RECORDS FOR THE EXERCISE:
BEGIN

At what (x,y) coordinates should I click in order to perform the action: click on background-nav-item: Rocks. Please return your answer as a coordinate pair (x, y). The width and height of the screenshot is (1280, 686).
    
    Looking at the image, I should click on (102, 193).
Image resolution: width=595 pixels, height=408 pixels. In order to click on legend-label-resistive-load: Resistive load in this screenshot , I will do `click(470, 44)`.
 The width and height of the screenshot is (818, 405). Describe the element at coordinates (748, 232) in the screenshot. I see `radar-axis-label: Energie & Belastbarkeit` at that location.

END
BEGIN

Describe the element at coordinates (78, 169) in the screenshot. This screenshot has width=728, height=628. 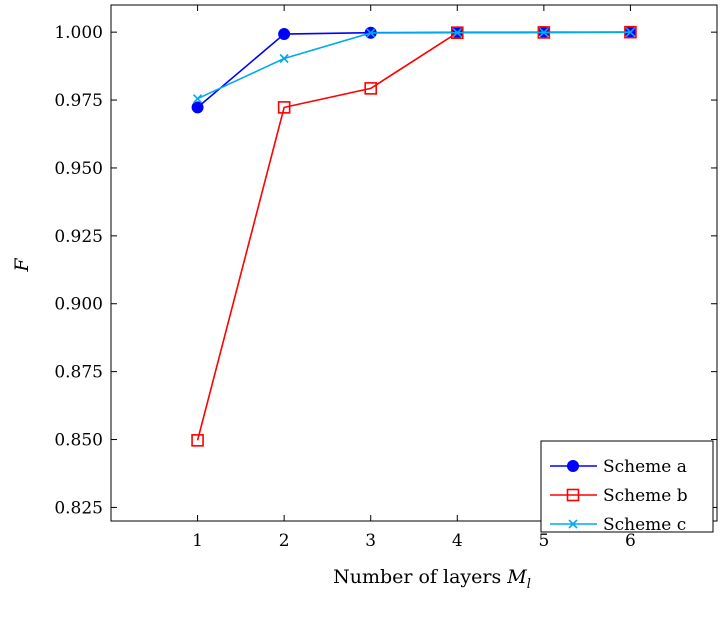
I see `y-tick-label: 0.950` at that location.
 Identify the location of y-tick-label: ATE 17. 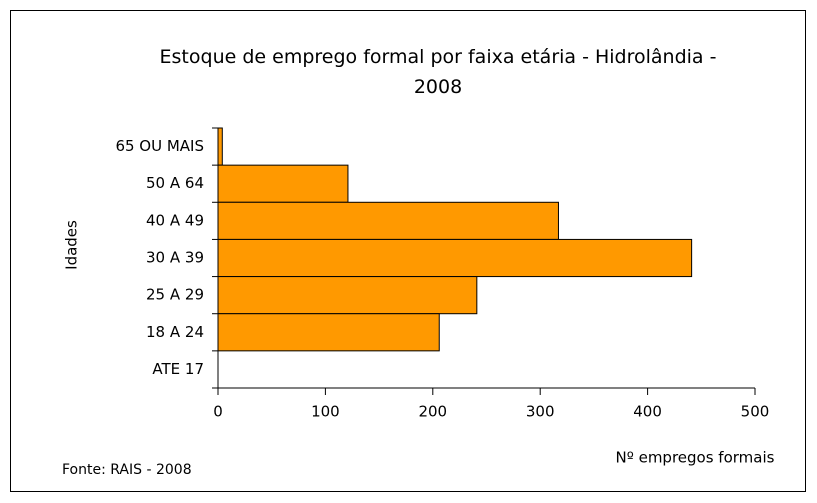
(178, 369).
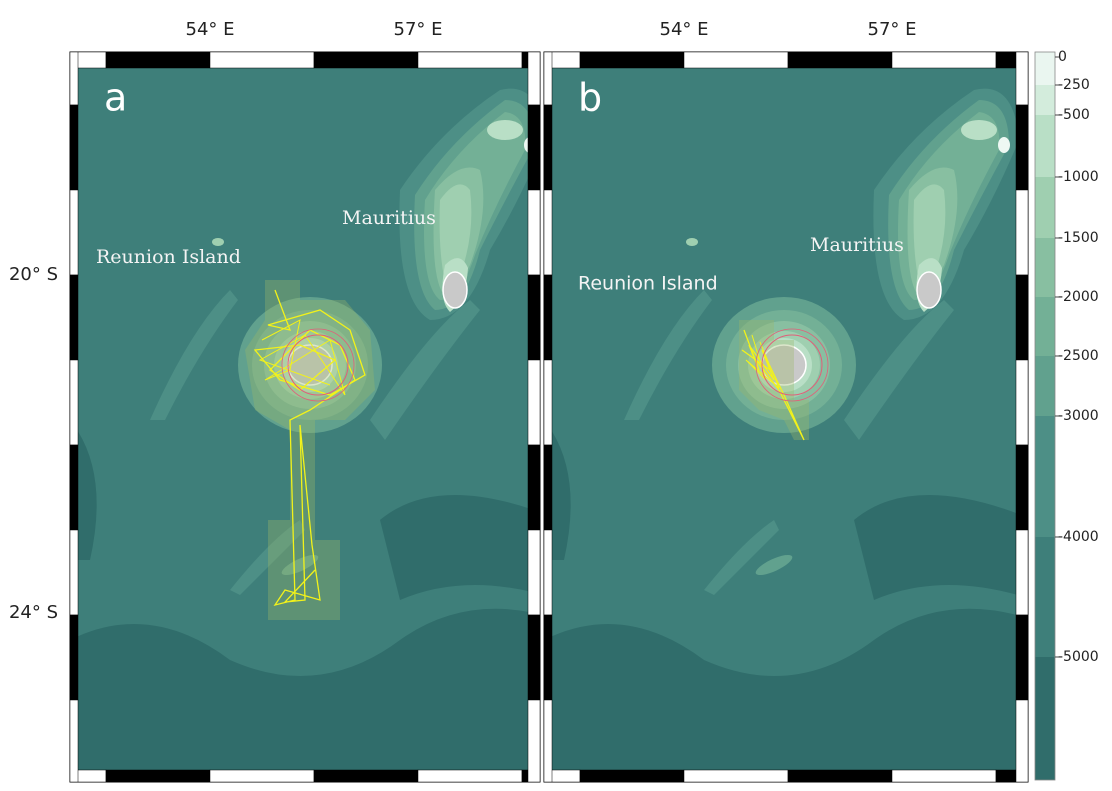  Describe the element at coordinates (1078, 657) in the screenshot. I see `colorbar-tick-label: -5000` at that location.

END

WHAT YOU WILL DO:
Please count the lines in the material above that contain the word "should", and give only that number.

TASK OUTPUT:
2